* WHAT THE TASK REQUIRES *
In the material below, find each line that contains the word "will" and copy it.

* DATA FOR PROCESSING *
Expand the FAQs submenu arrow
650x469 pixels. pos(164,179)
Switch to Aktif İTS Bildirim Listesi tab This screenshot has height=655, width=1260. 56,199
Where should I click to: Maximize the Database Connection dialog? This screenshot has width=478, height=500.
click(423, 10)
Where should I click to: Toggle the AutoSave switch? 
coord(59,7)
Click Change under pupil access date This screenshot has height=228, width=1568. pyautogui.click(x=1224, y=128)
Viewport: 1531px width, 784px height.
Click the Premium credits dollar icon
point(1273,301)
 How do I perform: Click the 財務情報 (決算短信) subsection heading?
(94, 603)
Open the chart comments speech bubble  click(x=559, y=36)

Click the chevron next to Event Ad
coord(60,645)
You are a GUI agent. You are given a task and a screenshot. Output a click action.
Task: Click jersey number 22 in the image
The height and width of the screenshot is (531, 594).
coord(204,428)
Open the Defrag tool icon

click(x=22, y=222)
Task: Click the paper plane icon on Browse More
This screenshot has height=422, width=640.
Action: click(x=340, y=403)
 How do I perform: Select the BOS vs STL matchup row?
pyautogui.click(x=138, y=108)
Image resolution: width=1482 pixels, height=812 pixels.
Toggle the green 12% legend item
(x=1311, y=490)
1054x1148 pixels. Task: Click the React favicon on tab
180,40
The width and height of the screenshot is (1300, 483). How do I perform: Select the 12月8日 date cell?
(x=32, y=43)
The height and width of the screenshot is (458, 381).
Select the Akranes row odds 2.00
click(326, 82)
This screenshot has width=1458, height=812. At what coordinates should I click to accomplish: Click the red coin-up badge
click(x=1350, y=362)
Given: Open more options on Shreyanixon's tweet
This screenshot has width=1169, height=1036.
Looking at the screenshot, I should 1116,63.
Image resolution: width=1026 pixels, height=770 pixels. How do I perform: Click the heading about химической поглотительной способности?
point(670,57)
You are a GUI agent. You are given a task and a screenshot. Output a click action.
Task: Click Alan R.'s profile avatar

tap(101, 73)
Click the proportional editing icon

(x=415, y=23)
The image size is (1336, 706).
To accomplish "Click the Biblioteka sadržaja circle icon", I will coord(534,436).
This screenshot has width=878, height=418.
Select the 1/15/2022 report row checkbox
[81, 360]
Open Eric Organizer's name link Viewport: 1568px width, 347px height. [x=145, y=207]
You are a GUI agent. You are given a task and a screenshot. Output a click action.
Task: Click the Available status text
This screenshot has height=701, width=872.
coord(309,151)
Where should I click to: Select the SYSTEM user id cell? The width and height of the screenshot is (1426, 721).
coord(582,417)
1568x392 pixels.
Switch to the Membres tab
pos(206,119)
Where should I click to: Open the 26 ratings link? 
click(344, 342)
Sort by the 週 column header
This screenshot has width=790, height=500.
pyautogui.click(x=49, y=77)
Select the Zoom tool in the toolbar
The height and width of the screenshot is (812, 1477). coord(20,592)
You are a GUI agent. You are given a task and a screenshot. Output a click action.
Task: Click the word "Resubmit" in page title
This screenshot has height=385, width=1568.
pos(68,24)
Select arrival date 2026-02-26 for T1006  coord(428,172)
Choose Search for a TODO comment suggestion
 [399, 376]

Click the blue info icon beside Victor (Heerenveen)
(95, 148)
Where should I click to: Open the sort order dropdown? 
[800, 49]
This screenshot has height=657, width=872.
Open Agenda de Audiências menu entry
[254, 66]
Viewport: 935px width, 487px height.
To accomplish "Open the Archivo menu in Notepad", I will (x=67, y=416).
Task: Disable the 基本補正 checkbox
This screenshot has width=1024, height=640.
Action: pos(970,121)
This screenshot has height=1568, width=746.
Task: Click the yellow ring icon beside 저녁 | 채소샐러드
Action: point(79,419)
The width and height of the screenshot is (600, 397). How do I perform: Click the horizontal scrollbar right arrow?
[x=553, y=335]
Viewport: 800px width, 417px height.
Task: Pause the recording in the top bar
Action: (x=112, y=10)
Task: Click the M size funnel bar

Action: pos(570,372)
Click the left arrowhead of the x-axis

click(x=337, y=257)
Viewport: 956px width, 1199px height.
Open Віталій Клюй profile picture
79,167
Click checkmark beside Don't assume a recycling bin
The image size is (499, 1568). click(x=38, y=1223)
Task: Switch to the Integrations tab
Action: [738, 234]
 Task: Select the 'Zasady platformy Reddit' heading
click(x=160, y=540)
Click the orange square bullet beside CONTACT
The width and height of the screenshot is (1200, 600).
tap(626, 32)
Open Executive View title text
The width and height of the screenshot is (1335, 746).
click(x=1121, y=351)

* REPLY TO THE TASK *
To accomplish "Click the Biblioteka sadržaja circle icon", I will coord(534,436).
To accomplish "Open the Archivo menu in Notepad", I will (x=67, y=416).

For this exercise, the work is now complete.